* [Passage provided]:
The CWF provides information on habitat restoration techniques and works directly with each community to determine where and how they can make positive changes to their practices. The municipalities also learn from one another, sharing successes and challenges as they move forward toward a common goal.

Essentially, we work together to maximize the habitat for monarchs and other pollinators using public spaces that have to be managed anyway. 

For example, in areas with transmission lines, municipalities have to monitor and maintain the vegetation so that trees and shrubs don’t grow above a certain height. Power untilities have to do this monitoring. A roadside practice is to mow the safety zone, but they can change how they manage the area behind the safety zone. Reduced mowing, planting natives, etc.

We can step in and say, “Since you’re already doing maintenance, why not add wildflowers and grasses to provide a natural meadow habitat?” 

It’s truly a win-win. With a few fixes, native plant species that are suited to the roadside can be grown and pollinators are much happier for it. This is how we move toward environmental sustainability.

The butterfly effect on the ecosystem

While monarchs are the inspiration behind the project, the inherent interconnectivity of nature means that when we help the butterflies, we strengthen the web that unites all living things.

If we think about monarch butterflies as the driver of a bus, all the other pollinator species are passengers who can hop on and enjoy the ride to the same end point. The same flowers that provide pollen and nectar for the butterflies also benefit other pollinators, from all sorts of beesthere are around 800 of native bee species in Canadato wasps, beetles, and flower flies. Small mammals and birds also find homes in the new habitats. 

Furthermore, planting native species can reduce environmental issues like soil erosion and snow drifting. The soil also stores carbon and helps with drought by holding onto moisture longer.

With the passing of the seasons, people can enjoy seeing beautiful spring and summer flowers in all different color ranges. The landscape changes and provides different benefits over the course of each year. 

Encouraging public support for green policies

The success of this monarch habitat restoration project relies on the support of the people living in municipalities along highway 407 in the Greater Toronto Area. Educating and informing the public is key. 

It’s essential for us to help people understand and appreciate what a meadow looks like and the value it has for the environment. We also have to manage expectations of what the land will look like throughout the restoration process.

* [Input data]:
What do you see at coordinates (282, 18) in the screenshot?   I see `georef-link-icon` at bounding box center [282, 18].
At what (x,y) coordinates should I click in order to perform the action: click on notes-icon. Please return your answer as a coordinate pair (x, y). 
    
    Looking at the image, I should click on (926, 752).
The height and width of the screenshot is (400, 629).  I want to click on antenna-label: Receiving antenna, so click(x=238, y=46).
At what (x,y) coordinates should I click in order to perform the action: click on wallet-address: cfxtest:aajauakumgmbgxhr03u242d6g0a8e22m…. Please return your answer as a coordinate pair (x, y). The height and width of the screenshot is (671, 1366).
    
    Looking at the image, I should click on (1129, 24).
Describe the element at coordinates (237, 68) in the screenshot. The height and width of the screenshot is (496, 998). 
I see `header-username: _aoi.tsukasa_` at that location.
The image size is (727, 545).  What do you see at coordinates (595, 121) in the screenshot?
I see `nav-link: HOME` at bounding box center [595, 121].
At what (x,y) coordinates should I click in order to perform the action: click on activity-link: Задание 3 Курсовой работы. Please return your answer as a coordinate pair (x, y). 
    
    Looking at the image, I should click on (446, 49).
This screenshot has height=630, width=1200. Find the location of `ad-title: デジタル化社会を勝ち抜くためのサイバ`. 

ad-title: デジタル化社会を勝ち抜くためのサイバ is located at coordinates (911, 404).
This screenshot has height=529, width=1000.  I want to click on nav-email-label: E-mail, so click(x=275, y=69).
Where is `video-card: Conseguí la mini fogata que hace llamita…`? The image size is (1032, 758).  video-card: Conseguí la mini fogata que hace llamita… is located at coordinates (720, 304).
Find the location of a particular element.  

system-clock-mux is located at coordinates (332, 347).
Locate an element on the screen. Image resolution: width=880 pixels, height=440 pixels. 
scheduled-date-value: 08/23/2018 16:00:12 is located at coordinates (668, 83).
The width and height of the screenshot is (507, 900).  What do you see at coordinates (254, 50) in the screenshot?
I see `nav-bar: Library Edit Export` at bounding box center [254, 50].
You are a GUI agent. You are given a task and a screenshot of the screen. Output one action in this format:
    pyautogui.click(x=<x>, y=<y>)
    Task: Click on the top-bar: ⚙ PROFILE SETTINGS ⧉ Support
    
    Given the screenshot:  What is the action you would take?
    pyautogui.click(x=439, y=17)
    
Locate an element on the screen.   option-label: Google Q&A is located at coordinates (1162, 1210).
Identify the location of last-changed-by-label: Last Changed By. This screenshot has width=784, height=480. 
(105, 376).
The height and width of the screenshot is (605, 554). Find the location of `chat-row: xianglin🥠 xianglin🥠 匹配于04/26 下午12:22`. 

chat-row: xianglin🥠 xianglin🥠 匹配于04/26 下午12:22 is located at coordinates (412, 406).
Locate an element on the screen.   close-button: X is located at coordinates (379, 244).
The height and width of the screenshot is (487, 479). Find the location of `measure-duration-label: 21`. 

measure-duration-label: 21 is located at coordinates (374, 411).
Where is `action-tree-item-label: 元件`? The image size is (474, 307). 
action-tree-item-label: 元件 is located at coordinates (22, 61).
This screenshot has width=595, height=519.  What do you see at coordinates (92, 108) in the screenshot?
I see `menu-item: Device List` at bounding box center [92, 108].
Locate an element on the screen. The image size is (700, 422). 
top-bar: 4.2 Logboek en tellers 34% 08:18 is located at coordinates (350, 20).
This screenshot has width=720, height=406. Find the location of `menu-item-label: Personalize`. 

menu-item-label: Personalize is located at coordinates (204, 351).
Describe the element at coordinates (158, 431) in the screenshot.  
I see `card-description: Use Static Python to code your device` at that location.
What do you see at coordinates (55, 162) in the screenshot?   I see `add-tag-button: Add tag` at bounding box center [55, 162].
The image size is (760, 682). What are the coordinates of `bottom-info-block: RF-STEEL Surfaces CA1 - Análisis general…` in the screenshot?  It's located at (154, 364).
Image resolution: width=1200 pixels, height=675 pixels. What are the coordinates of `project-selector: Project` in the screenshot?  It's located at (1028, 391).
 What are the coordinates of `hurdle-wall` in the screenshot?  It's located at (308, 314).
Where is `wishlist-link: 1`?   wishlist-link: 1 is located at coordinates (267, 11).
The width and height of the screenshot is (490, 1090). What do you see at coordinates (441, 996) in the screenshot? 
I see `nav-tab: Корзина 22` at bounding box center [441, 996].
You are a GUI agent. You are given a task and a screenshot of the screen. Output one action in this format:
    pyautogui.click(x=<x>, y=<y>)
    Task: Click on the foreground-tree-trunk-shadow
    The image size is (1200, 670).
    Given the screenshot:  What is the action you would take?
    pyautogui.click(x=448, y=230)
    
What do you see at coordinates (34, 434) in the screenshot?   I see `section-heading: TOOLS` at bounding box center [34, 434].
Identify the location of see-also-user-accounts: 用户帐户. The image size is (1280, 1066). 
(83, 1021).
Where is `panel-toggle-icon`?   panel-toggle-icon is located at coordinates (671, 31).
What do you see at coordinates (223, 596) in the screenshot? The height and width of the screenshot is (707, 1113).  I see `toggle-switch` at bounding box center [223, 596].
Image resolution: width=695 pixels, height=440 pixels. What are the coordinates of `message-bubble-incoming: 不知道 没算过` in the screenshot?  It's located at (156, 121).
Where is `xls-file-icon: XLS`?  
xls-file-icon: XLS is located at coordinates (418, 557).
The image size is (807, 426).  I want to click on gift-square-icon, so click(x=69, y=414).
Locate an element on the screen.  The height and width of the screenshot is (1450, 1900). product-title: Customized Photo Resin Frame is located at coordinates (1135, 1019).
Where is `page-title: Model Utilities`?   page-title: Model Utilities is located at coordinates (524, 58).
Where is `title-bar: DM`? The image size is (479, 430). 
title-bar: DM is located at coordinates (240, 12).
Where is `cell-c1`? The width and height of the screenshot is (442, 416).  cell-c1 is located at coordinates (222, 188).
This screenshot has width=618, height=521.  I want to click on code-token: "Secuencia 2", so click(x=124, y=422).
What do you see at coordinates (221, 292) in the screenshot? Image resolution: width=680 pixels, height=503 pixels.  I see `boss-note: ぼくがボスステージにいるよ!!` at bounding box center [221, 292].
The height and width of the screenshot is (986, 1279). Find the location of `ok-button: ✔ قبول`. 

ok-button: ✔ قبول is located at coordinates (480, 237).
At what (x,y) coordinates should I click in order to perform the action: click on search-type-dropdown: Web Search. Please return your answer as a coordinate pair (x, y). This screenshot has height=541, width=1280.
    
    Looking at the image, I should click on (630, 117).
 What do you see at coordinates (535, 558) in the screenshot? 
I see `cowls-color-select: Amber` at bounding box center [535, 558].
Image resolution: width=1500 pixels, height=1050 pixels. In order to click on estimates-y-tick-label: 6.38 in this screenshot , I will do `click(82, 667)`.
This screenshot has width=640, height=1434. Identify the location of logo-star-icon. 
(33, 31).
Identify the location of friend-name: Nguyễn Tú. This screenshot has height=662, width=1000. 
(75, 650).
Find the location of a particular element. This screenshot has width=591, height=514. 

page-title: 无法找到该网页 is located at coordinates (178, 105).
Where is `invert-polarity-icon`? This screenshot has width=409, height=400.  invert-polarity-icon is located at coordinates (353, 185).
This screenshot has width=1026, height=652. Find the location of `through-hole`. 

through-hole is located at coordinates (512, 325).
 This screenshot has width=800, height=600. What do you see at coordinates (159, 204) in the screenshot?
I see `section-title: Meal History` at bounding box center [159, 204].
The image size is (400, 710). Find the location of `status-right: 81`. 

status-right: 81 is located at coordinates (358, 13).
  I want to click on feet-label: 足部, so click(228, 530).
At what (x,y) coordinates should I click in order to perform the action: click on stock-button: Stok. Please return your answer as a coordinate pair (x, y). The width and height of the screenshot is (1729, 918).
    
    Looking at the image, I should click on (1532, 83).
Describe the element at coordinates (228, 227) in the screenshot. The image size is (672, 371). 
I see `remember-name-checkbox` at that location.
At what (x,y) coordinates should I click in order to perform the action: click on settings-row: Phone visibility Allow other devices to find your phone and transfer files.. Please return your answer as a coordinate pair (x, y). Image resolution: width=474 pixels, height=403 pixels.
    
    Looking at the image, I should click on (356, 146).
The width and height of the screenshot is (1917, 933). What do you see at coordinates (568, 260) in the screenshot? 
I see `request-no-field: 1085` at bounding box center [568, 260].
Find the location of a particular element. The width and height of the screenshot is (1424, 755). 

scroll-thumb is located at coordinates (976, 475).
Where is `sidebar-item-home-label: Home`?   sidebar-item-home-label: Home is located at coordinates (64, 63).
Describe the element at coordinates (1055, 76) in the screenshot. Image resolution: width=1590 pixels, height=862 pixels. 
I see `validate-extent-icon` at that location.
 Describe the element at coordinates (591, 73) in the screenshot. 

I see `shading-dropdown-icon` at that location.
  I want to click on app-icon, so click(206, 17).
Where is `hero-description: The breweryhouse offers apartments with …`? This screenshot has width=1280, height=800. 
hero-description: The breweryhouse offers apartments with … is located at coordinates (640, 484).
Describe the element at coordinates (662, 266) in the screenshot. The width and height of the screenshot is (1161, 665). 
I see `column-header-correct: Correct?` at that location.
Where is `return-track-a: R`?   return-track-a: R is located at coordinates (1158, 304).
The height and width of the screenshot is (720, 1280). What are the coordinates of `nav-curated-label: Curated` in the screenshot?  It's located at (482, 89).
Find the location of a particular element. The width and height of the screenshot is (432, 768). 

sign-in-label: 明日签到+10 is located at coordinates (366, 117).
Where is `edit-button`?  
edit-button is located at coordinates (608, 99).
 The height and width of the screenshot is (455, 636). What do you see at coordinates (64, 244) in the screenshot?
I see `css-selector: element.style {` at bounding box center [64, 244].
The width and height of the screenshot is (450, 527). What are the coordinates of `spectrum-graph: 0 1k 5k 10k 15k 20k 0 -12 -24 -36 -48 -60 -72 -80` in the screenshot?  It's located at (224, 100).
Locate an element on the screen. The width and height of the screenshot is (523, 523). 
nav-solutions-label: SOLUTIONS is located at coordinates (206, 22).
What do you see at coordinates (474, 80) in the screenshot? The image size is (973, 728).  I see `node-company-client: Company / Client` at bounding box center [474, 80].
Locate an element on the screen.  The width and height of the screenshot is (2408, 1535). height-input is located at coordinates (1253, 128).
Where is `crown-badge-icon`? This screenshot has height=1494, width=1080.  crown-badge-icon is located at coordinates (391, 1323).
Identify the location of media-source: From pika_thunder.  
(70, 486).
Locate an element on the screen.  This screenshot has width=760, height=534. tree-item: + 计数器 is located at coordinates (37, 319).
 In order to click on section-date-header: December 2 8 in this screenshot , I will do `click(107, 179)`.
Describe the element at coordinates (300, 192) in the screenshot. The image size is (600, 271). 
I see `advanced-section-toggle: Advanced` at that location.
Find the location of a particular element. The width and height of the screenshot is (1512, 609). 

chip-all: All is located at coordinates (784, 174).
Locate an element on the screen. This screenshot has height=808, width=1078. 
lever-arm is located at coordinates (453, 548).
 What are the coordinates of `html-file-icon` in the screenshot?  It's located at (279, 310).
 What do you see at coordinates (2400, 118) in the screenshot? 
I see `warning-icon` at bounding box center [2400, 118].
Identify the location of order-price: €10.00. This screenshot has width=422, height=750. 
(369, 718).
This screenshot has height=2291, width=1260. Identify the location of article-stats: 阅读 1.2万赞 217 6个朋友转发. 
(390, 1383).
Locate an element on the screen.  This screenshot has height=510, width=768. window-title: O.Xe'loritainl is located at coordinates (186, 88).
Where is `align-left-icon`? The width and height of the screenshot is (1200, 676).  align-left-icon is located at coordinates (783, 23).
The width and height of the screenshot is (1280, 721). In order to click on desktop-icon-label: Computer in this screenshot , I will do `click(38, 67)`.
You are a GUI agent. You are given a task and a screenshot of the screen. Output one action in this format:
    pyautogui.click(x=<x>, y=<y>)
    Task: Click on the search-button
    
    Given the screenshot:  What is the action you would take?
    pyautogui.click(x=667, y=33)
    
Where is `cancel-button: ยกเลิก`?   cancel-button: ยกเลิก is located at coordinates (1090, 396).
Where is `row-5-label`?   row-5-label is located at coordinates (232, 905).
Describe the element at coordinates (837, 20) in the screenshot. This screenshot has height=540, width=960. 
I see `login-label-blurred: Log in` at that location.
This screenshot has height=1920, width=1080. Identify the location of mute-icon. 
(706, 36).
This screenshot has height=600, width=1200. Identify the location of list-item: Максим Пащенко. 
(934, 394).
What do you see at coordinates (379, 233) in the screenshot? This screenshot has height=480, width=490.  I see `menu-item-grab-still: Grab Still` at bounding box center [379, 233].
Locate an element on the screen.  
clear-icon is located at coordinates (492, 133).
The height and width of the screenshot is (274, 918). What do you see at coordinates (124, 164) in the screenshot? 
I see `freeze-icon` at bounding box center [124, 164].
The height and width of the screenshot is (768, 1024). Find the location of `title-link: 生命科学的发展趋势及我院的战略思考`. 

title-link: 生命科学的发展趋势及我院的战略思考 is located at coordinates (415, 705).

* [Task set]:
[1] Translate this sentence from the passage on monarch habitat restoration into Spanish: "The landscape changes and provides different benefits over the course of each year."
[2] Write a continuation of the passage on monarch habitat restoration, picking up after its final sentence.

* [Answers below]:
[1] El paisaje cambia y ofrece distintos beneficios a lo largo de cada año.

[2]
People are used to seeing mowed lawns, so when they drive by a meadow with tall grass and wildflowers, they might think, “Oh, that needs to be mowed and cleaned up.” They don’t realize that the meadow gives many plants and animals a home, contributing to biodiversity and strengthening the ecosystem.

One of the things we do is create signage to highlight the importance of these areas. The orange signs with a Monarch design indicate that “Restoration in Progress” for the area.

The decision makers in a municipality are the city council members, who act according to what the public votes on and what they want in their community. 

By raising awareness and ensuring people know what we’re working toward, we hope to cultivate the public support that will make habitat restoration possible. 

The more people know about how to help monarch butterflies and the environment, the more passionate they become. It’s inspiring to see how people’s perspectives change as they realize their actions can make a big difference in the natural world.

Seeing the bigger picture on a global scale

One of the targets of the Global Biodiversity Framework that came out of the 2022 United Nations Biodiversity Conference is to restore 30% of the world’s ecosystems by 2030

Restoration projects like this one are incredibly important, not just for the pollinators and local communities where we’re working, but also to meet these goals on a global level. 

Everything is interconnected; when we save our fellow plant and animal species from extinction, we help safeguard our planet for the future of all living things. 

Plus, the world is a little more magical when you share it with someone like the monarch butterfly.